Nous pensons que l’examen en première lecture de ce projet de loi constitutionnelle est l’occasion de donner des signaux clairs. C’est ce que nous souhaitons faire aujourd’hui sur cette question.
Selon nous, il convient de rebâtir le droit de la presse et de l’audiovisuel,...
M. Bernard Frimat. Très bien !
M. Michel Mercier. ... car nous ne pouvons pas en rester là. L’amendement n° 423 rectifié n’est sûrement pas parfait pour y parvenir, mais peut-être concourra-t-il à trouver une solution.
La défense du pluralisme constitue l’un de nos objectifs, nous l’avons rappelé hier soir. Aujourd’hui, une réflexion globale sur l’ensemble des médias et leur organisation s’impose avant une nécessaire refonte complète du droit de la presse, lequel remonte, pour l’essentiel, à l’ordonnance de 1945. N’oublions pas que c’est à Pierre-Henri Teitgen, à l’époque ministre du Cabinet Charles de Gaulle, que nous devons une grande partie de la rédaction !
Souhaitant que le droit de la presse soit repensé complètement, nous voterons cet amendement précisément pour donner un signal simple, mais clair et fort à l’occasion de la première lecture de ce projet de loi constitutionnelle. (MM. Jean-Pierre Sueur et David Assouline applaudissent.)
M. le président. Je mets aux voix l'amendement n° 423 rectifié.
Je suis saisi d'une demande de scrutin public émanant du groupe socialiste.
Il va être procédé au scrutin dans les conditions fixées par l'article 56 du règlement.
(Le scrutin a lieu.)
M. le président. Personne ne demande plus à voter ?…
Le scrutin est clos.
(Il est procédé au comptage des votes.)
M. le président. Voici le résultat du dépouillement du scrutin n° 102 :
Nombre de votants | 327 |
Nombre de suffrages exprimés | 326 |
Majorité absolue des suffrages exprimés | 164 |
Pour l’adoption | 156 |
Contre | 170 |
Le Sénat n'a pas adopté.
M. Robert Bret. Leur majorité s’effrite !
M. Jean-Pierre Sueur. La majorité est de plus en plus courte !
M. Alain Gournac. C’est vous qui devriez être inquiets !
M. le président. L'amendement n° 424 rectifié, présenté par MM. Frimat, Assouline, Badinter, Bel, Collombat, Dreyfus-Schmidt, C. Gautier, Mauroy, Peyronnet, Sueur, Yung et les membres du groupe socialiste, apparentés et rattachés, est ainsi libellé :
Après l'article 1er, insérer un article additionnel ainsi rédigé :
Après l'article 4 de la Constitution, il est inséré un article ainsi rédigé :
« Art. ... - Afin d'assurer l'expression pluraliste des courants de pensée et d'opinion, les services de radio et de télévision doivent respecter, au sein de leurs programmes, une répartition des temps d'intervention entre le Président de la République et le Gouvernement, pour un tiers du temps, les personnalités appartenant à la majorité parlementaire, pour un tiers du temps et les personnalités appartenant à l'opposition parlementaire, pour un tiers du temps.

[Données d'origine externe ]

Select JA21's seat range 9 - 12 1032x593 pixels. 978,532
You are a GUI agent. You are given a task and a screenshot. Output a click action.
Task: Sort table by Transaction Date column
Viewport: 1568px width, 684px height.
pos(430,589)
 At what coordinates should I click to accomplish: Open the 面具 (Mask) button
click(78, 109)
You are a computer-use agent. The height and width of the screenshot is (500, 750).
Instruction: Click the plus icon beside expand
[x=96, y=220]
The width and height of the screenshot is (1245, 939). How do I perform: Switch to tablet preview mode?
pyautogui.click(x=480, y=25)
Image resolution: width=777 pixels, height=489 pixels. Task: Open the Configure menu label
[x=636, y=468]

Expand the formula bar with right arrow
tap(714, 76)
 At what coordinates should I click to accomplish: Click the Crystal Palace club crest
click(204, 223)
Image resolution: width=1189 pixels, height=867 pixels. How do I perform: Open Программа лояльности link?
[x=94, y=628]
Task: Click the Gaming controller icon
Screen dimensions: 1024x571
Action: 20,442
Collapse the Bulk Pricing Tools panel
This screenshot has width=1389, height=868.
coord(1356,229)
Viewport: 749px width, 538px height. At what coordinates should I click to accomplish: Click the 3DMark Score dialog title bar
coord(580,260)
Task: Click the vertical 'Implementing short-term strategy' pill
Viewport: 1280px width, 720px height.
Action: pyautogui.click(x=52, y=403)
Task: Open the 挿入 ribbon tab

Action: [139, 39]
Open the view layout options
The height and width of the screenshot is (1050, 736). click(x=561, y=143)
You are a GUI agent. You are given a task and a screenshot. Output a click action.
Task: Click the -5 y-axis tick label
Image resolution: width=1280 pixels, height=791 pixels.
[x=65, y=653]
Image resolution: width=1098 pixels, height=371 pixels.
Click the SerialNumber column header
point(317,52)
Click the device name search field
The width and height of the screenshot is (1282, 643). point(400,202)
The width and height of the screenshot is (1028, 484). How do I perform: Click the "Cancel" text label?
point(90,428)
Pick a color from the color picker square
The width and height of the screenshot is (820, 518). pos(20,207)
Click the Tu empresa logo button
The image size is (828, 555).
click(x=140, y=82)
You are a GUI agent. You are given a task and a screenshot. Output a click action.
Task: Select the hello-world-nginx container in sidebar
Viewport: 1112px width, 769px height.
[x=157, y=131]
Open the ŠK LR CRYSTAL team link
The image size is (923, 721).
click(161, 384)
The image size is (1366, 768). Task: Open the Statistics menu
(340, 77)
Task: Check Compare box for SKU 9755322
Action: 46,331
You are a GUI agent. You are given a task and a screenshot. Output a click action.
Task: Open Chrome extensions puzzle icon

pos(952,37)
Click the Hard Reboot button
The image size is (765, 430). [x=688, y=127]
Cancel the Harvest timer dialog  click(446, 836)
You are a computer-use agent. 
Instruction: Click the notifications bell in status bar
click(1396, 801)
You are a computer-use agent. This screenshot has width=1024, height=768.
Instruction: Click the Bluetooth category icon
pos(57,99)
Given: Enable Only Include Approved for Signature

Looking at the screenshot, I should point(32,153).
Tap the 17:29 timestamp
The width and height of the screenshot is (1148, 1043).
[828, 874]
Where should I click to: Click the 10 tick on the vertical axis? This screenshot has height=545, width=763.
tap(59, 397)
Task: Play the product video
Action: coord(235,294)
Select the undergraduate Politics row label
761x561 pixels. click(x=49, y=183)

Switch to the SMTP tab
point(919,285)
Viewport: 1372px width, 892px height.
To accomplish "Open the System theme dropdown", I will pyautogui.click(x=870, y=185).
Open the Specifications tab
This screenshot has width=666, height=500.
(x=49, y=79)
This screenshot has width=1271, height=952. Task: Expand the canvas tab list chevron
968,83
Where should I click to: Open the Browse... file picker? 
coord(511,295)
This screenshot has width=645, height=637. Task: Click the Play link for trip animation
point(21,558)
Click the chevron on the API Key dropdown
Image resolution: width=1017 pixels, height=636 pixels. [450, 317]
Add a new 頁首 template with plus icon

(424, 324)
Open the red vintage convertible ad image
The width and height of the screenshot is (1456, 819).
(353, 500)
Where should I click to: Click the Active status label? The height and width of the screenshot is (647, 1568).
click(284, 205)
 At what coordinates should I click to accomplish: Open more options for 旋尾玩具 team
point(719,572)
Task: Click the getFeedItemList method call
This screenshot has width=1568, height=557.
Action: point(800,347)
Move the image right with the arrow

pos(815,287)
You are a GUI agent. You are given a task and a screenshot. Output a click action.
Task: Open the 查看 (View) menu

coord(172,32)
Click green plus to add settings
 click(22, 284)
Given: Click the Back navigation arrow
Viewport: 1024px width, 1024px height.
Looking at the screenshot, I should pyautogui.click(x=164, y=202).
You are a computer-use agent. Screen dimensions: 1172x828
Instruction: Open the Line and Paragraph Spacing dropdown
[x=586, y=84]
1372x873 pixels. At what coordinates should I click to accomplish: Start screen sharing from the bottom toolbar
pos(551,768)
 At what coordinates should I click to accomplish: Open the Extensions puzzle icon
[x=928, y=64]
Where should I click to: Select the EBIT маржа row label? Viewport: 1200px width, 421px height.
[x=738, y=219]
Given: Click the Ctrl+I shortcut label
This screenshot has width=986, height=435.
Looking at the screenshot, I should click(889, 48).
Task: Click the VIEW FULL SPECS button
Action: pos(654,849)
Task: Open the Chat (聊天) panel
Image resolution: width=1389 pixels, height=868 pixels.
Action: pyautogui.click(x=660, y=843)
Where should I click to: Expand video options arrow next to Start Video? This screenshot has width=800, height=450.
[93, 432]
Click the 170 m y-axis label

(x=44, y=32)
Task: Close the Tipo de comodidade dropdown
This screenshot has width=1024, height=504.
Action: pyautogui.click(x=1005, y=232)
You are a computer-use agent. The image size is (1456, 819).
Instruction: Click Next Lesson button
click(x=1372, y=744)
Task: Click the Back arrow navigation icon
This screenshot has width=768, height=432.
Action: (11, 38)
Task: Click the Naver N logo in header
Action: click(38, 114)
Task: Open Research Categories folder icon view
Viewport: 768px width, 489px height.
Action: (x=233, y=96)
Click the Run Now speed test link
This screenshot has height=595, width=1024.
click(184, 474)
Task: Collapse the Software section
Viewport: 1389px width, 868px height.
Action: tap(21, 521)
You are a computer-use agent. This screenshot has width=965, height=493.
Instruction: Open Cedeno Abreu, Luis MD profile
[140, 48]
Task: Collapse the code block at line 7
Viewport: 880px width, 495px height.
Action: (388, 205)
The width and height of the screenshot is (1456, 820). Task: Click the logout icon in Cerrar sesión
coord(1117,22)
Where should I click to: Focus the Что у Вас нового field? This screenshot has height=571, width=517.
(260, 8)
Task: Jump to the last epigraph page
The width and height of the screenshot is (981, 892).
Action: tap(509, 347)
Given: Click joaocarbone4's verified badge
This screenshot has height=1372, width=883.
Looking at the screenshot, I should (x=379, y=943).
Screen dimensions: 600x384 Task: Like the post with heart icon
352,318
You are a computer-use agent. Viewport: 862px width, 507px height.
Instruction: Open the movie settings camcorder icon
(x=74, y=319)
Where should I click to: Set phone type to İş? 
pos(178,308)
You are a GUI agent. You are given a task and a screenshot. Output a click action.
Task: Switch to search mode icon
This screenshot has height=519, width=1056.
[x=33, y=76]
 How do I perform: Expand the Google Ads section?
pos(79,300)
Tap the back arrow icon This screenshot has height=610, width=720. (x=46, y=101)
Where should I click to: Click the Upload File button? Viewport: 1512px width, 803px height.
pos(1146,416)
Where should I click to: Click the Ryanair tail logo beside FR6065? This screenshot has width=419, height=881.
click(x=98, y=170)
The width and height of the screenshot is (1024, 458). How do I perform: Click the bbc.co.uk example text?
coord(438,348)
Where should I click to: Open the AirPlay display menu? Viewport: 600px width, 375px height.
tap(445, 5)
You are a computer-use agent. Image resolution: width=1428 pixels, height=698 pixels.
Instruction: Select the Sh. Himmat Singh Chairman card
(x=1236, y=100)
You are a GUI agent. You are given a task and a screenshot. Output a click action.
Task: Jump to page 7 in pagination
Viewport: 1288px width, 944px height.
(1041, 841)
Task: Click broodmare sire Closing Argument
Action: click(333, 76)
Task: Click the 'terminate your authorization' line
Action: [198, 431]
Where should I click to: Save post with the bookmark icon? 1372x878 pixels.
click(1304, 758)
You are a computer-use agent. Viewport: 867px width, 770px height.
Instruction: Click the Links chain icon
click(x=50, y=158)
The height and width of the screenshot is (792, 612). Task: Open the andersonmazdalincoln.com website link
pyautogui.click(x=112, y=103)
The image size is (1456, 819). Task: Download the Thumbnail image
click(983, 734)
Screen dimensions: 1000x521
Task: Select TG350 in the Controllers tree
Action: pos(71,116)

« Par exception aux dispositions qui précèdent, lorsque le Président de la République et le Gouvernement sont issus de majorités politiques d'orientations différentes, les interventions du Président de la République sont décomptées avec celles des personnalités appartenant à l'opposition parlementaire. »
La parole est à M. David Assouline.
M. David Assouline. La loi du 30 septembre 1986 relative à la liberté de communication confie au Conseil supérieur de l’audiovisuel la mission d’assurer « le respect de l’expression pluraliste » au sein des médias audiovisuels.
Depuis 1989, l’instance de régulation a repris et adapté la règle des trois tiers, héritée d’une ancienne directive du conseil d’administration de l’ORTF du 12 novembre 1969. Ce texte posait le principe d’un équilibre de la présentation des points de vue sur les deux chaînes de la télévision publique entre les représentants des pouvoirs publics, ceux qui les approuvent et ceux qui les critiquent.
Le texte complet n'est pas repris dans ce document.